Project Overview

The goal of this project is to design a modern data pipeline using:

Loading raw Airbnb datasets into Snowflake from AWS S3 bucket using Storage Integration
Cleaning, transforming and testing the data with dbt (data-build-tool)
Modeling key business metrics for occupancy, revenue or income and reviews
Visualizing insights in Metabase through interactive dashboards

Data Source

Public data from Inside Airbnb – South Aegean, stored in an S3 bucket. Datasets used:

listings.csv.gz – Metadata for each listing
calendar.csv.gz – Daily availability and pricing
reviews.csv.gz – Guest reviews and review dates

To identify the data structure, missing values, outliers, and potential data quality issues such as inconsistent formats or invalid entries, I used the DataPrep data profiling tool for an initial data assessment and quality check.

Data Pipeline

The data pipeline uses a modern and modular stack. The process starts with [InsideAirbnb](https://insideairbnb.com/get-the-data/) , which provides open Airbnb data.

Snowflake: Cloud data warehouse for storage
dbt: Data modeling (dimensional), transformation, testing, and documentation
SQL: Core transformation language
Metabase: Dashboard and data visualization

Key Metrics Modelled

🏠 Market Overview

Total Listings by location, room type, rental type
Average nightly price by location (neighbourhood, island)
(dim_listing × dim_location)

💰 Occupancy & Income

Average income by location, by season per host, by room or property type Income Trend
Average income per host
- by location
- by season
- by property type
  → Insight: Identify which areas or property types are growing or declining in profitability
Top income-generating neighbourhoods and islands

📊 Occupancy Trends

Occupancy rate over time (daily / weekly / monthly)
Seasonal occupancy per location or property type (season)
Average occupancy rates over time by location and time

⭐ Reviews

Review volume over time
Review sentiment

Pipeline

1) Ingestion (Snowflake + S3)

Storage Integration: S3 role trust + stage (S3_AIRBNB_STAGE)
Load Strategy:
- Method 1: Explicit schema (strict contracts)
- Method 2: INFER_SCHEMA (rapid prototyping)
Landing Zone: RAW schema tables for listings, calendar, reviews

2) Transformation (dbt)

Layer overview

Project follows a dbt layered approach:

Staging (stg_*): Direct, minimally transformed 1:1 reflections of raw sources, column standardization & light cleaning.
- 1. stg_calendar
- Grain: listing_id × calendar_date (one row per listing per date appearing in source).
- Purpose: Pass through availability & nightly constraints.
- Normalization: Denormalized relative to source; acceptable at staging.

stg_listings
- Grain: listing_id (one row per listing snapshot in the source; filtered where price not null).
- Contains host, neighbourhood, pricing, review score attributes. Quite wide and intentionally not normalized here.
- Normalization: Low (host + location + listing details together). Appropriate for staging.
stg_reviews
- Grain: review_id (unique review per listing).
- Normalization: Minimal; raw review text carried forward.
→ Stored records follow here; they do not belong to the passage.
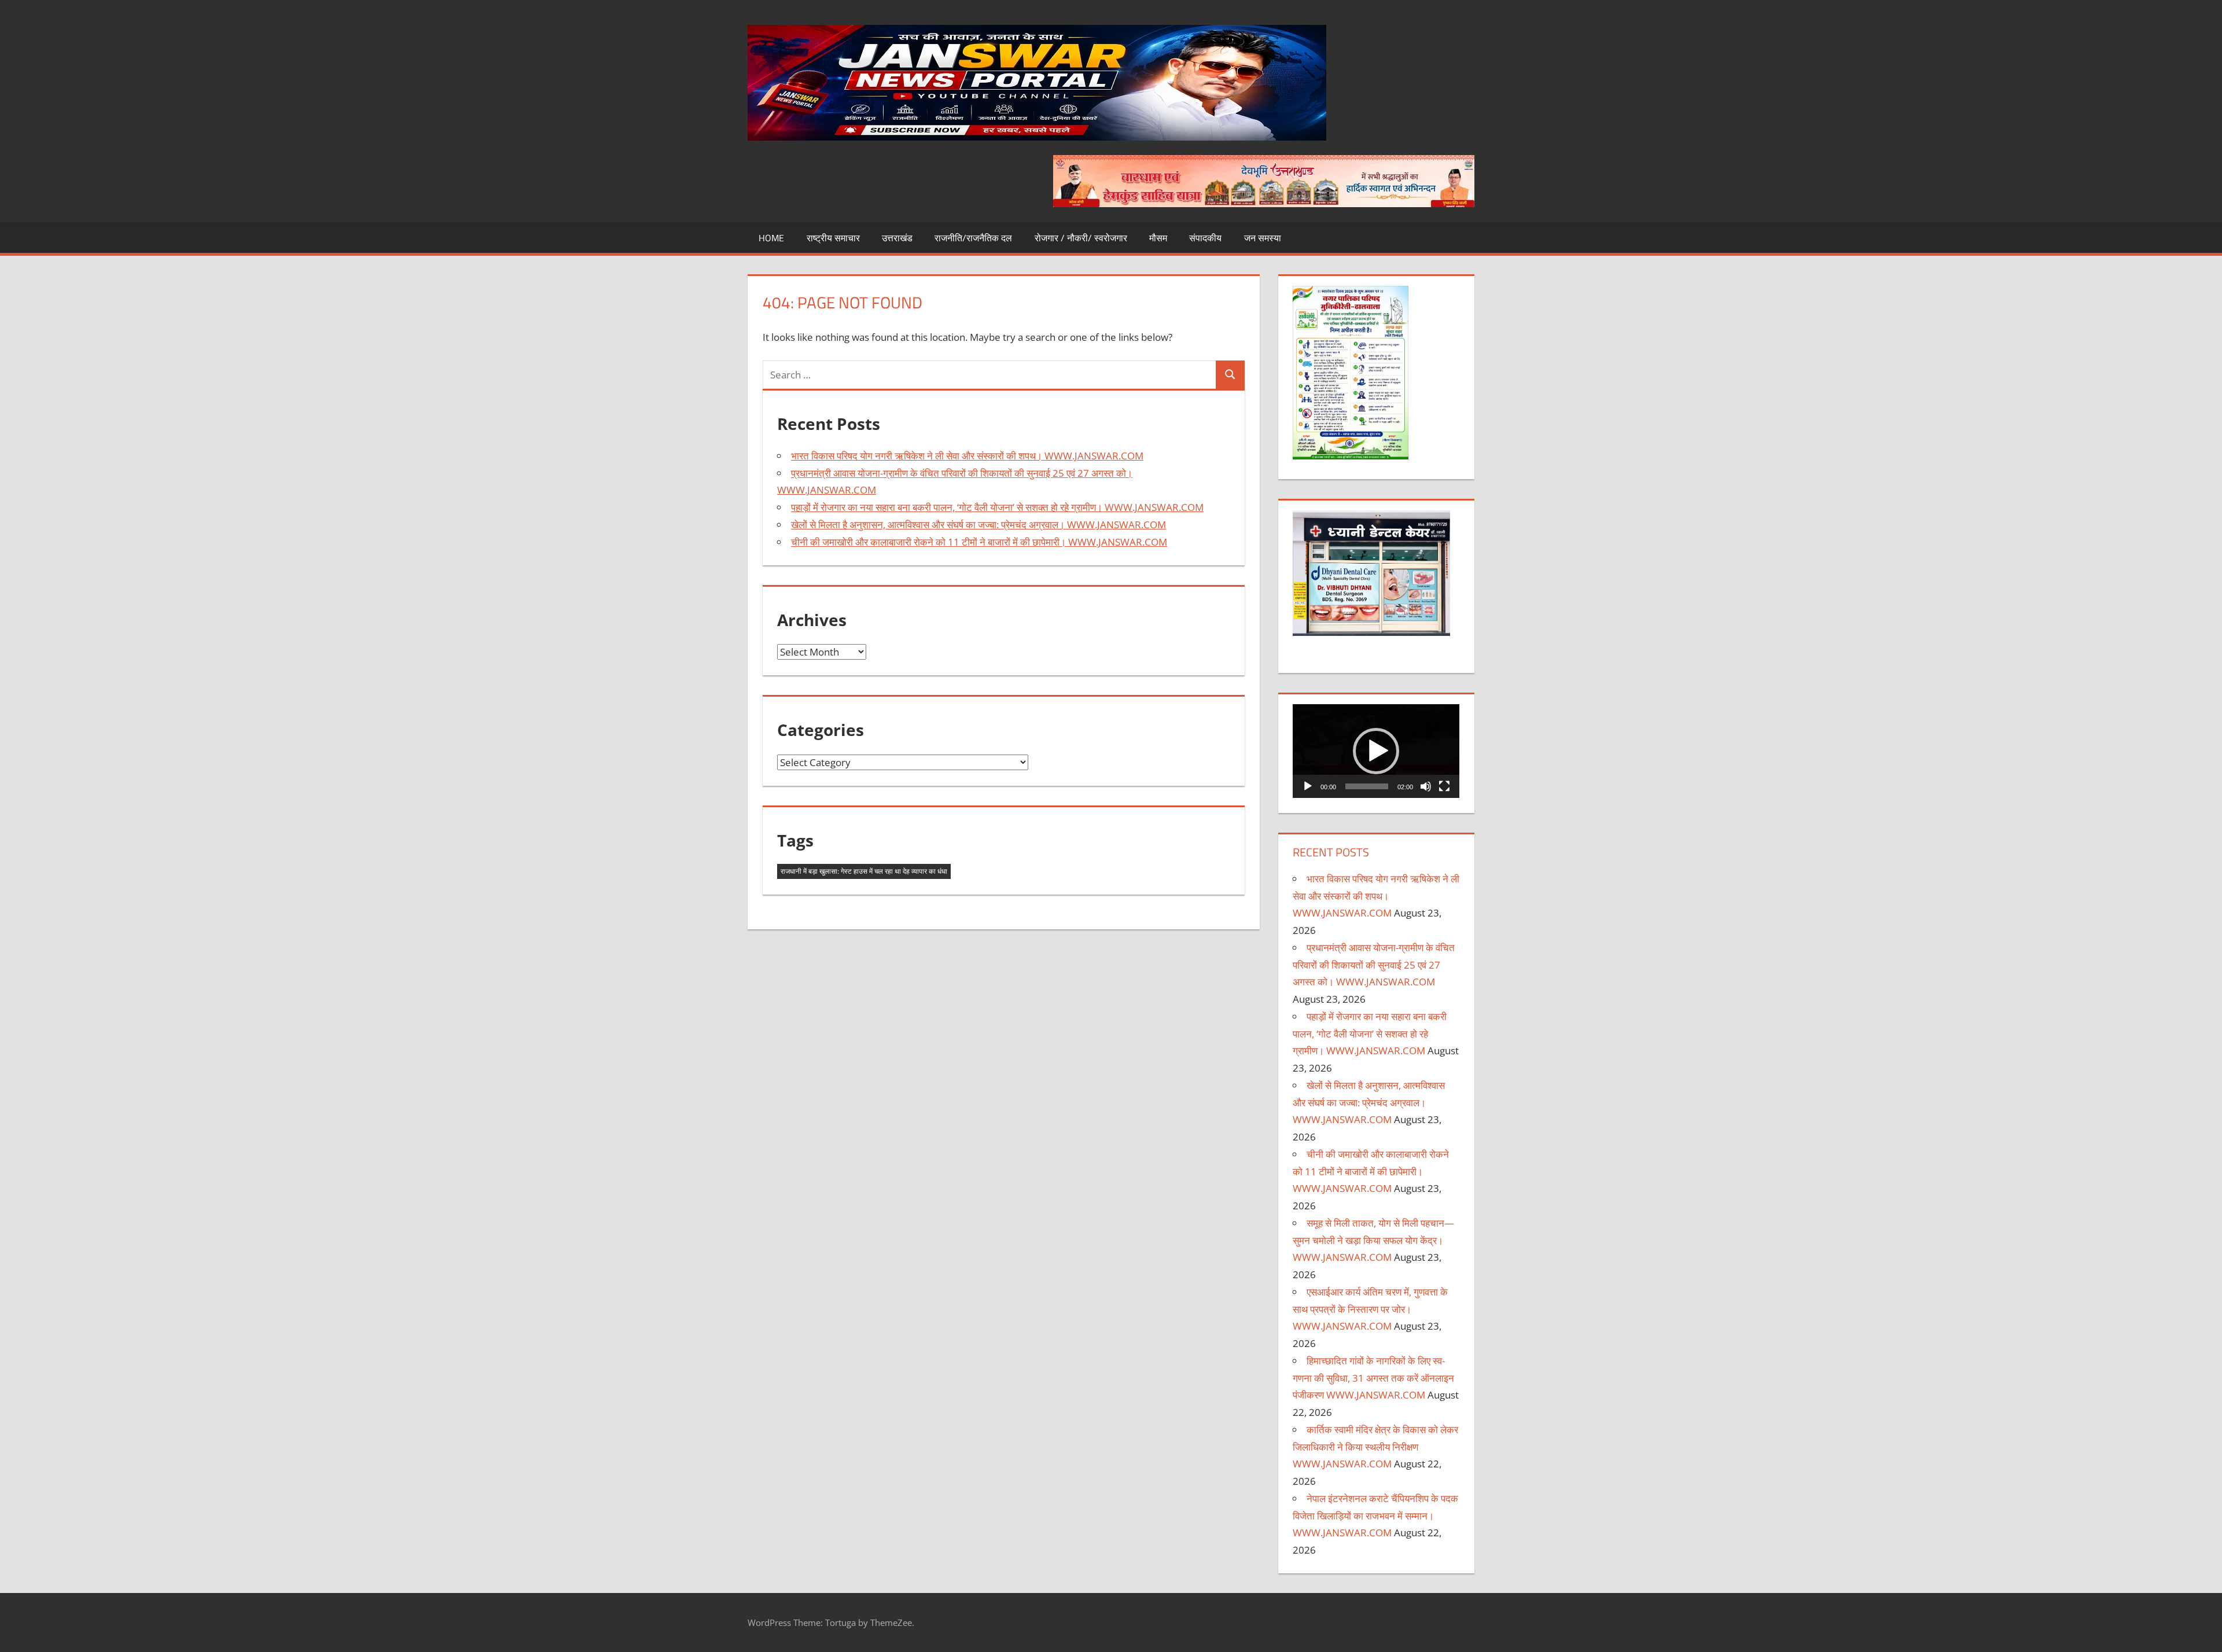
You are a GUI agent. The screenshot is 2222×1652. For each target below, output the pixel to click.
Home (771, 238)
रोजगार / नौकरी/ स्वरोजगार (1081, 238)
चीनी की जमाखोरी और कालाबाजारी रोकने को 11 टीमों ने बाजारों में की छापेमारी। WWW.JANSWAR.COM (979, 542)
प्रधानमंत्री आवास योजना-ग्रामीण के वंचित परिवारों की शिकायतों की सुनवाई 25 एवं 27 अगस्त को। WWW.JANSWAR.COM (1374, 965)
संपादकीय (1205, 238)
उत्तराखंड (897, 238)
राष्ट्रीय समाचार (833, 238)
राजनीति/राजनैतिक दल (973, 238)
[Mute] (1426, 786)
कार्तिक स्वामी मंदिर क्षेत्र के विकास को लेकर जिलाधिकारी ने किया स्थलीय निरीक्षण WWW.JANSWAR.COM (1375, 1447)
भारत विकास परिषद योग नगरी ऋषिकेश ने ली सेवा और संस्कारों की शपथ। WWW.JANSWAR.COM (967, 455)
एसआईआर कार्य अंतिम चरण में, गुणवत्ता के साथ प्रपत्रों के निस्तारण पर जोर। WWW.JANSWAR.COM (1370, 1309)
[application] (1376, 751)
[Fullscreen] (1444, 786)
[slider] (1366, 786)
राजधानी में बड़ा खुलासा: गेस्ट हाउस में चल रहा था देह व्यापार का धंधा (864, 871)
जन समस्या (1262, 238)
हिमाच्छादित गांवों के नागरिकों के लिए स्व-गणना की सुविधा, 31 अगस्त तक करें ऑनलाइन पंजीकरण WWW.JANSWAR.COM (1373, 1378)
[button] (1376, 751)
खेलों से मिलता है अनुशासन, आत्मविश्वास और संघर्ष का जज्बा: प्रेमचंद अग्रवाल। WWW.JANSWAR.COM (978, 524)
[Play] (1308, 786)
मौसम (1158, 238)
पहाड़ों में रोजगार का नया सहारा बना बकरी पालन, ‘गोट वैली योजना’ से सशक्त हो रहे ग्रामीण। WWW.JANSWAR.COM (997, 507)
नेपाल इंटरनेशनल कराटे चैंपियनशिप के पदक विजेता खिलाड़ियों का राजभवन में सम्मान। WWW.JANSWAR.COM (1375, 1516)
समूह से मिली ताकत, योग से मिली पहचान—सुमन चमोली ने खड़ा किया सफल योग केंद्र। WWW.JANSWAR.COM (1373, 1240)
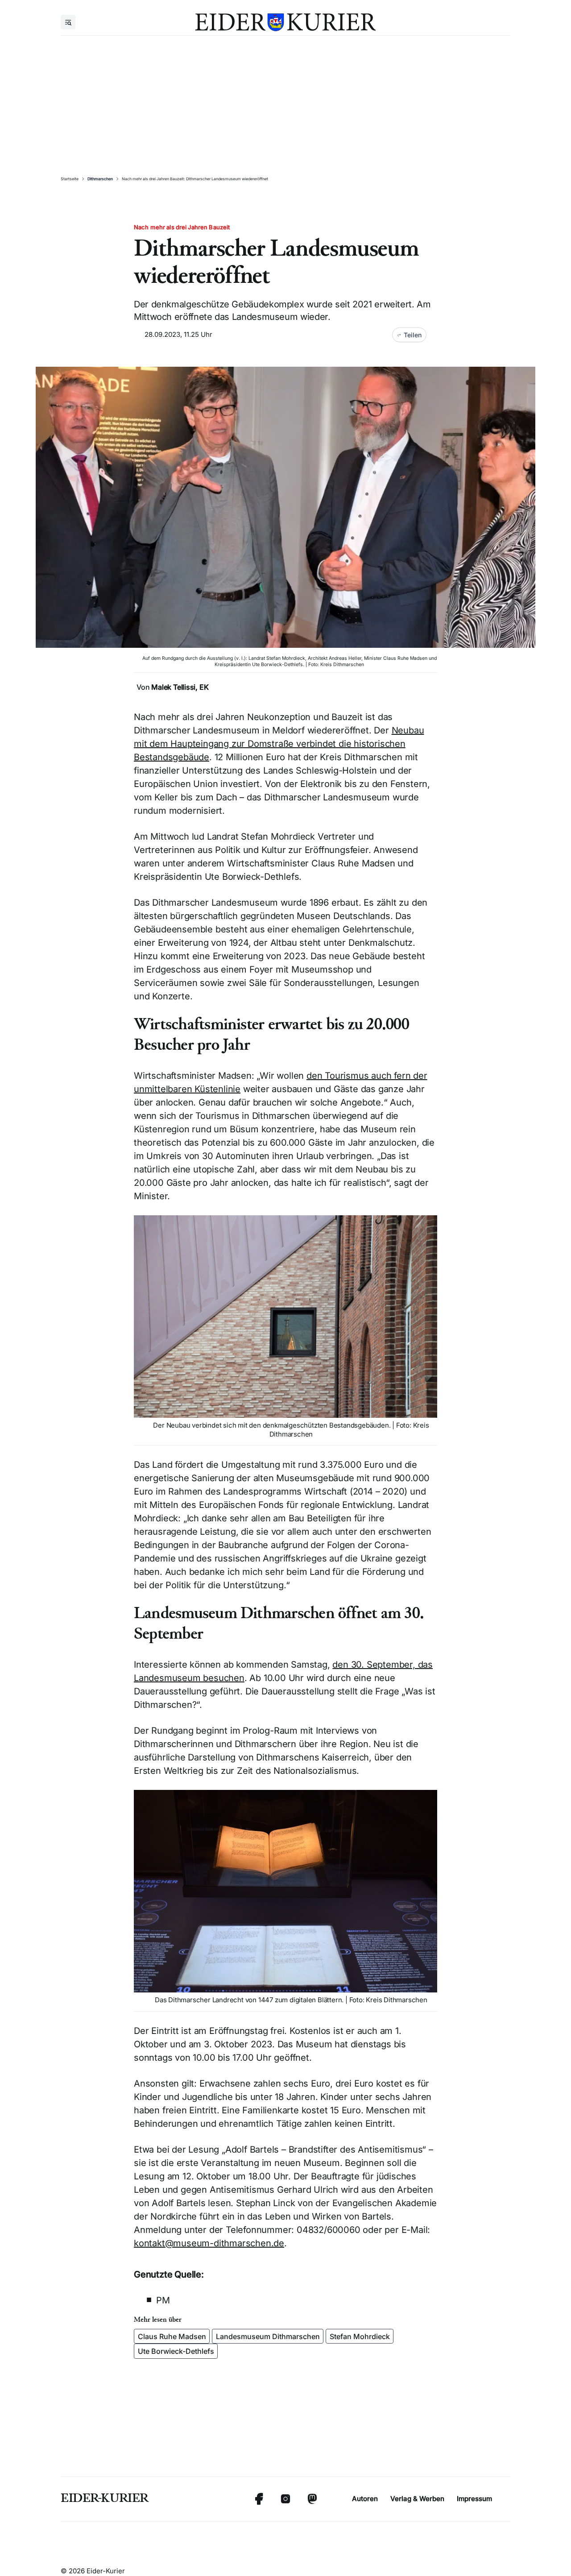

Dimensions (dim_*): Conformed, surrogate-keyed entities.
- 1. dim_date
- Grain: date_day (unique calendar date).
- Key: date_key (YYYYMMDD numeric surrogate).
- Normalization: Fully atomic (1 row per date). Pure time dimension.

dim_host
- Grain: host_id (distinct hosts from listings).
- Key: host_key surrogate; natural key host_id retained.
- Normalization: Moderate with derived attributes (segment, tenure) live here instead of separate tables (fine for analytics star schema).
dim_location
- Grain: (neighbourhood_raw, island_name) pair; surrogate neighbourhood_key.
- Attributes: island_group for hierarchical rollups.
- Normalization: Slight snowflaking could split island vs neighbourhood, but current design keeps hierarchy in one table—pragmatic.
dim_listings
- Grain: listing_id.
- Key: listing_key surrogate.
- Foreign keys: host_key, neighbourhood_key.
- Contains classification buckets (size, bedroom_category, price_category, review_category, availability_category) and derived metrics (estimated_occupancy_rate_pct).
- Normalization: Intentional denormalization for performance/readability; star schema center dimension.
dim_calendar
- Grain: listing_key × date_key.
- Key: calendar_key surrogate (bridge).
- Acts like a periodic snapshot dimension / bridge between date & listing with availability attributes.
- Normalization: Proper (each atomic combination once). Serves as base for occupancy fact.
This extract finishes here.